I refuse to believe that people only want to hear my old songs. They want a show, and I will give them one, like I always have. I am going to go out onstage naked except for some Haring-inspired body paint and a grass stalk, like a member of the Igbo tribe, a loner following her own pattern of thought and feeling straddling many ancient cultures and multiple assimilations. There will be a tree onstage, looking like an octopus, with long, thin, brown tentacles bare of leaves hanging down from a twisted root. Surrounding the stage, stars, as though we are spinning through space.
I’ve never been one to chase hit singles, to do the bleeding, boring obvious. In the end, it is how I perform it. It is all about the theater. The theater is where I belong, across whatever stages, whatever screens, whatever spaces, pages, and sites, always taking revenge on reality, and I will do it in such a way that I will make Chris Blackwell eat his words. He taught me to stand up for myself. Well, that’s what I am doing.
I will get Issey Miyake to design something for me that is Igbo-Japanese-Jamaican. Future-tribal, pitting opposite sensibilities against each other. Beautiful painted bare bodies and straw and dust and the drama of drum to ward off danger, summoning my ancestors, creating links with the wisdom of the world, and taking the old music with me into this new vision. There will be no place for the hoola hoop in my depiction of Africa. The hula hoop will be put aside.
When I am onstage, I am not hiding behind a band, behind a lazy medley of obvious greatest hits. I am doing what I have always done. I have to have total confidence to do what I do onstage, because I am standing there on my own. I am not sharing it with a stage full of other characters, with repetitive magic tricks. I am performing alone. That’s where I thrive. No distractions. Me. Focused. On me. Perfecting my ideas. There is no other energy flowing around me from other places so that I can simply wave my hands in the air and get everyone to sing along with me like we are at a kiddie party. I am performing, with my deep simplicity, and from that simplicity comes the power. It all comes from me and out of me.

> [Data extract]:
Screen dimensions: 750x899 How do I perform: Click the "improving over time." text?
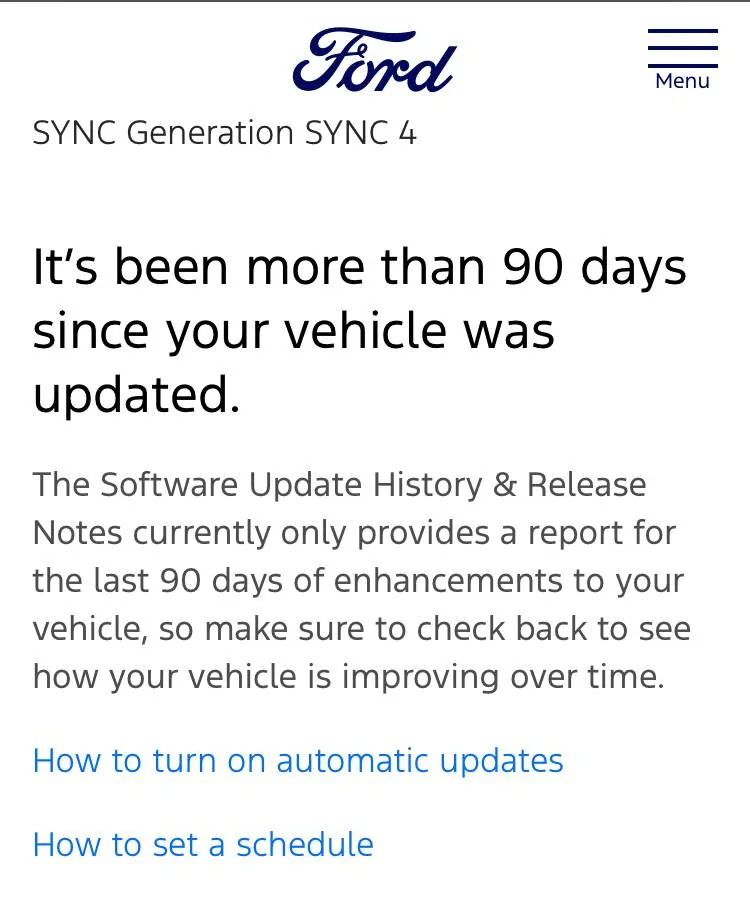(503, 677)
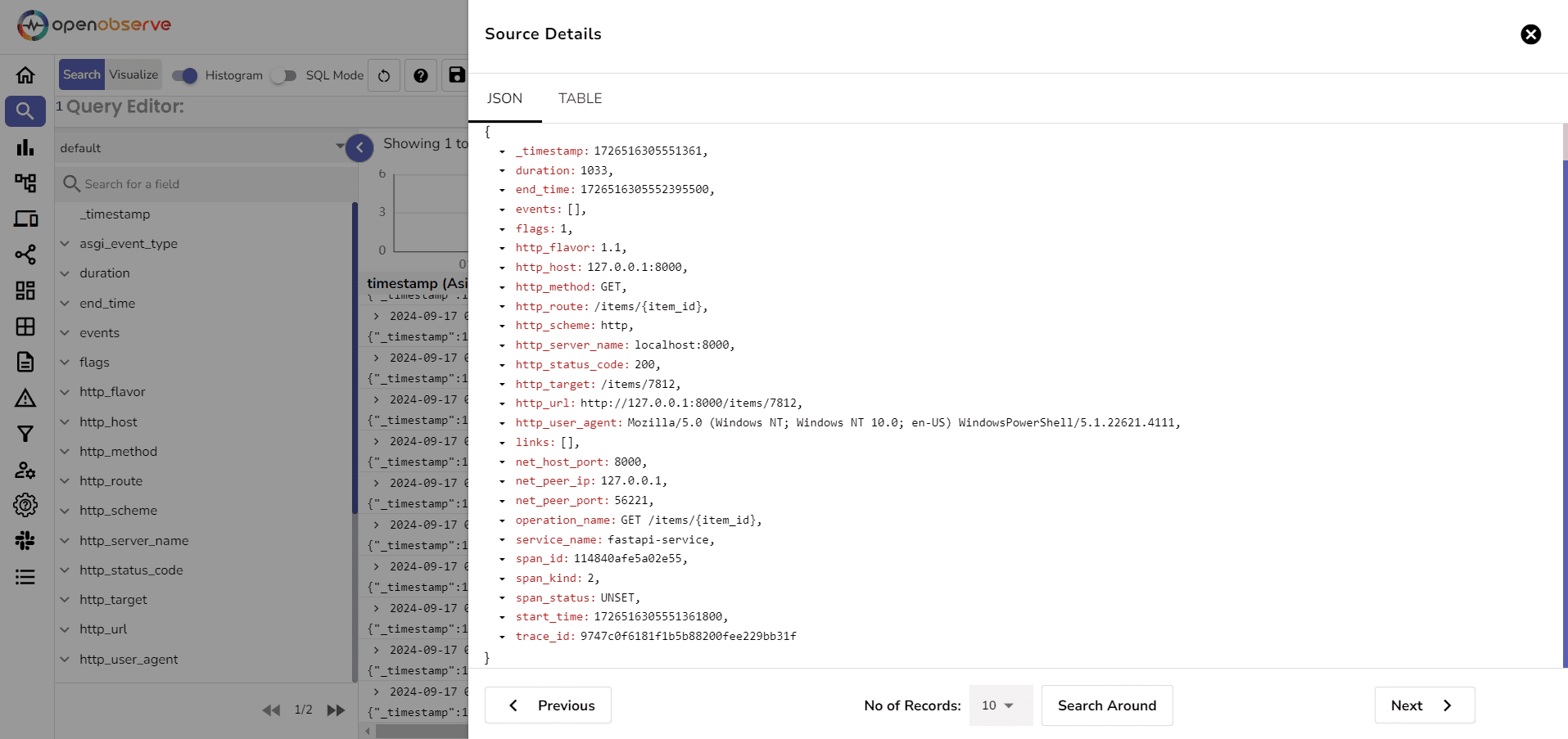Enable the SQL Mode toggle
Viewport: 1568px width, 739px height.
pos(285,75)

---

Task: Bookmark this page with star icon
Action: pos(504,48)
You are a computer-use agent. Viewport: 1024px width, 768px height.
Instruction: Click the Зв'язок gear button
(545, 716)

> [Exercise]: In the passage about the planned stage show, what will the tree onstage look like?

> [Solution for this exercise]: An octopus, with long, thin, brown tentacles bare of leaves hanging down from a twisted root.